◆ **Your task**:
Copy out the lines starting with the line with "The height and" and going on through the line with "center [1251, 54].", switching "PLAYBACK SETTINGS" to "AUDIO SETTINGS" and leaving everything else the same.

-- start Records shown --

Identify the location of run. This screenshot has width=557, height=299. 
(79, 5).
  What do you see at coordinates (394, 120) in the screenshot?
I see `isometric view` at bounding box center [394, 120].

-- end Records shown --
-- start Records shown --

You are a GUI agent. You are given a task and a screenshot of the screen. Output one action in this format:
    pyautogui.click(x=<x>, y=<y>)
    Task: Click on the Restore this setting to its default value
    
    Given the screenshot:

-- end Records shown --
-- start Records shown --

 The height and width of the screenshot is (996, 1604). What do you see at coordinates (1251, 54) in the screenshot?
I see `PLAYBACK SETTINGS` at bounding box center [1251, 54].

-- end Records shown --

◆ **Result of this task**:
 The height and width of the screenshot is (996, 1604). What do you see at coordinates (1251, 54) in the screenshot?
I see `AUDIO SETTINGS` at bounding box center [1251, 54].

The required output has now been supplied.